• [Supplied material]
>>>
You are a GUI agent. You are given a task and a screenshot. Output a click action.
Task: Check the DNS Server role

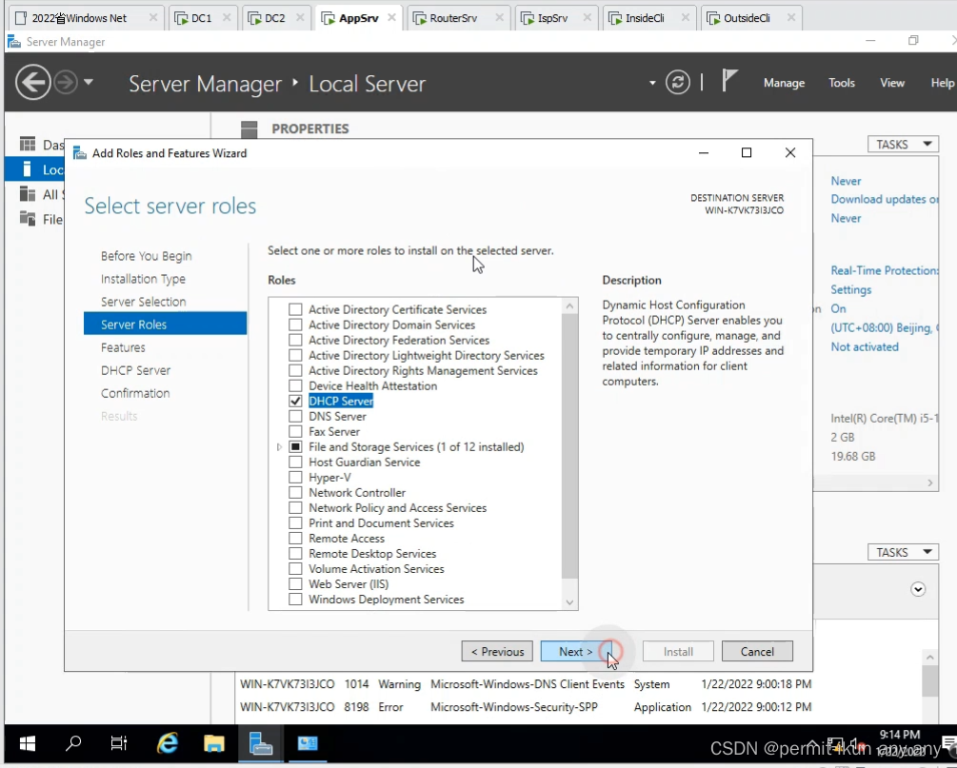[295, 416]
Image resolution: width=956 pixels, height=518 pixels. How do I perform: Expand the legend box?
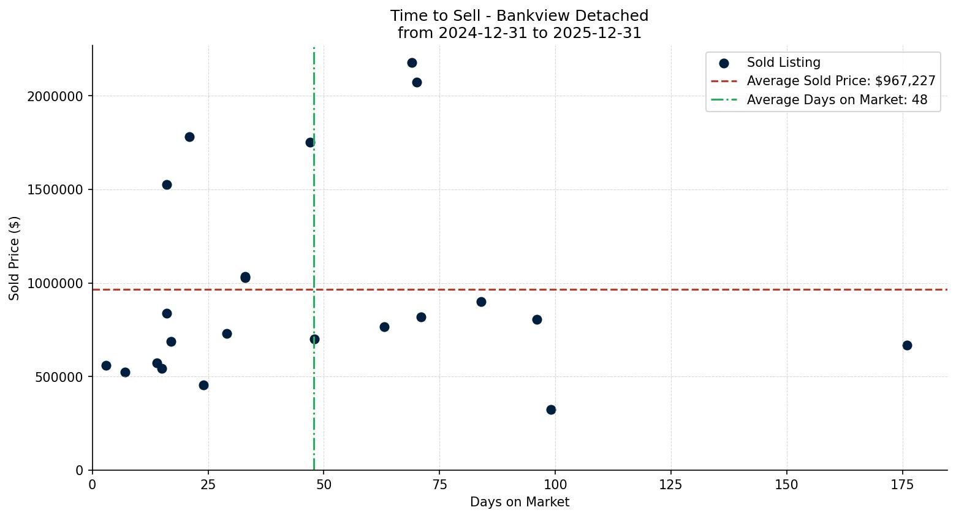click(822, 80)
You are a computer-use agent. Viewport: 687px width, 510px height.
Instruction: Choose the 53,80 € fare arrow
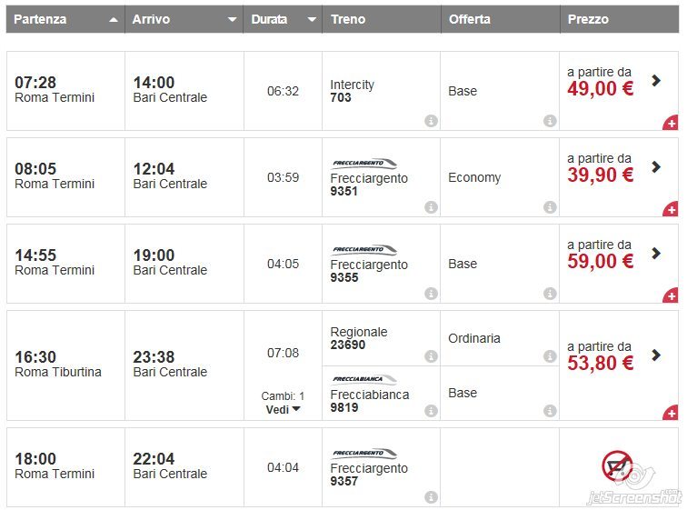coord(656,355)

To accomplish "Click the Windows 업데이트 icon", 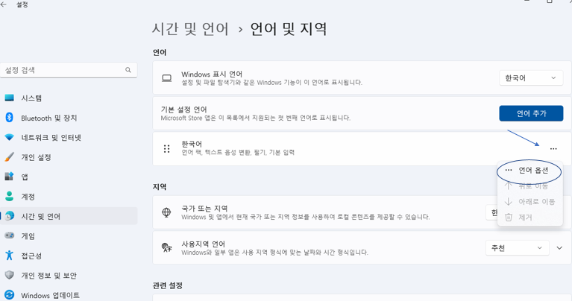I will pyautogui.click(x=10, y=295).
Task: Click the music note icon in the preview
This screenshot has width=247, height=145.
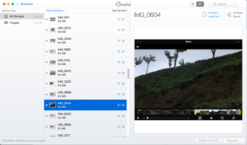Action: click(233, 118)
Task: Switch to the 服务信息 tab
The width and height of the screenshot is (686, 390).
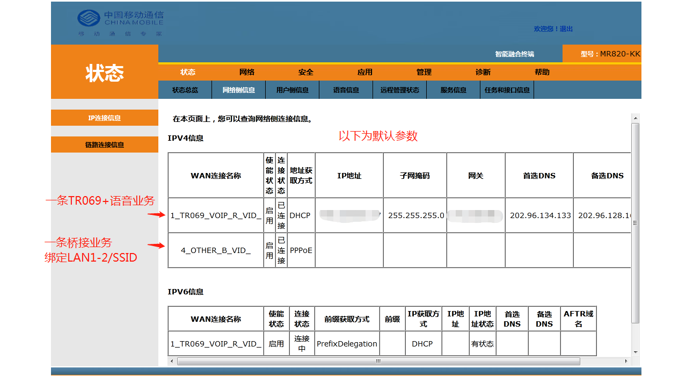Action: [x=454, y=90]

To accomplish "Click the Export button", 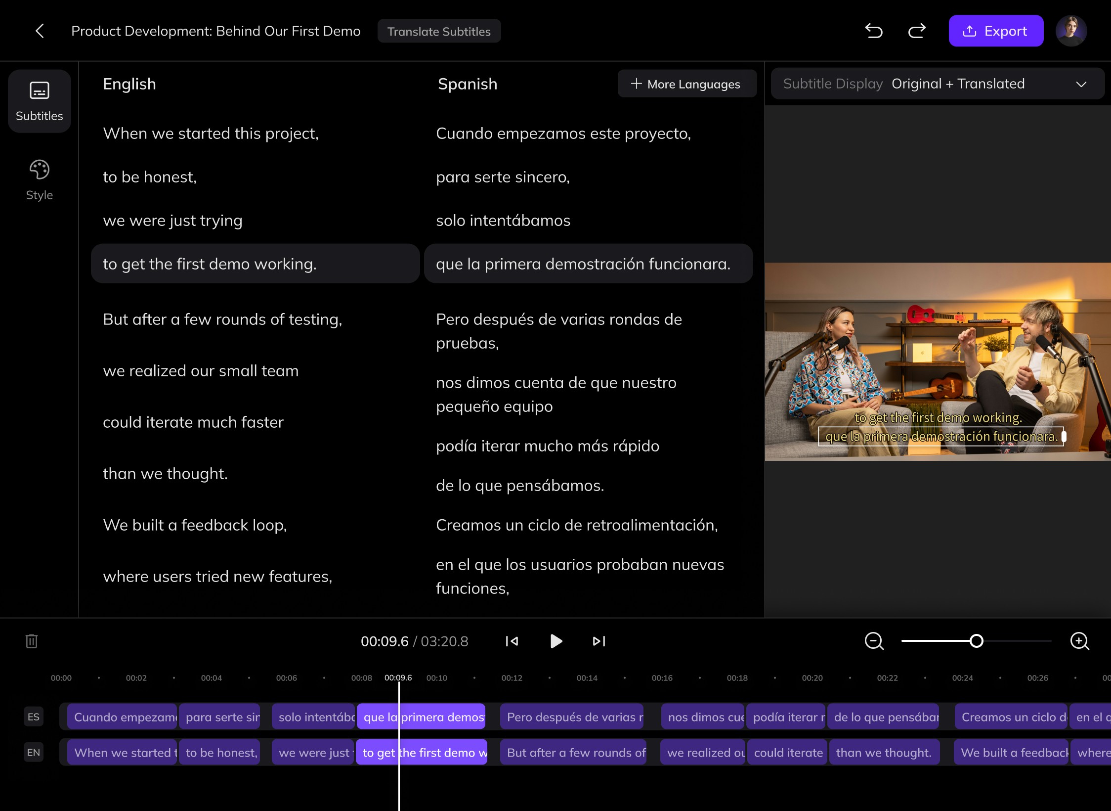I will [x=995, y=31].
<<<
>>>
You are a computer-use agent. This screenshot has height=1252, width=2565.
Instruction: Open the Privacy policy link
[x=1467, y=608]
<<<
>>>
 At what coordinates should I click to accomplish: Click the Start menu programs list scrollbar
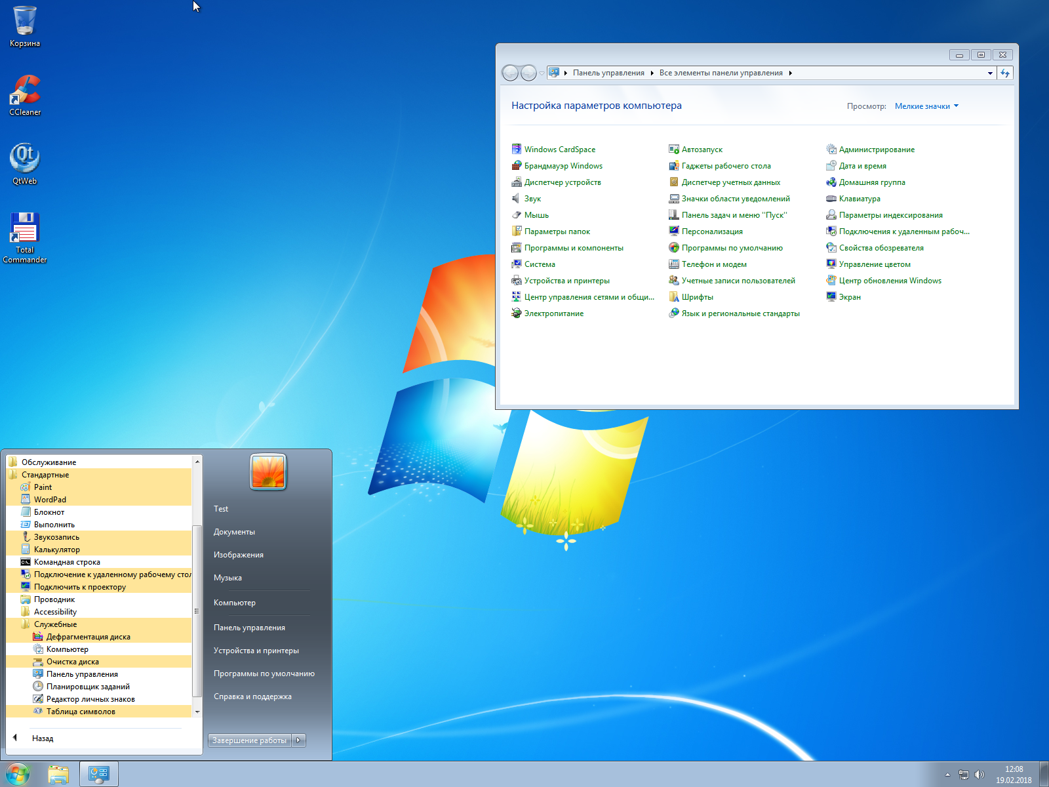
<<<
• [What you are asked to do]
Rewrite the records starting at the line containing "Task: Click the" and ending at the line containing "Action: [x=454, y=90]", requests included, with every click coordinate in the answers multiplied by 0.7 and rounded to a whole number, halves rounded up. Give only those lines, leave all other numbers unchanged, and leave out the pictures.

• [Response to this task]
Task: Click the music note icon in the preview
This screenshot has width=247, height=145.
Action: click(163, 83)
Task: Switch to the 服务信息 tab
The width and height of the screenshot is (686, 390).
Action: [x=318, y=63]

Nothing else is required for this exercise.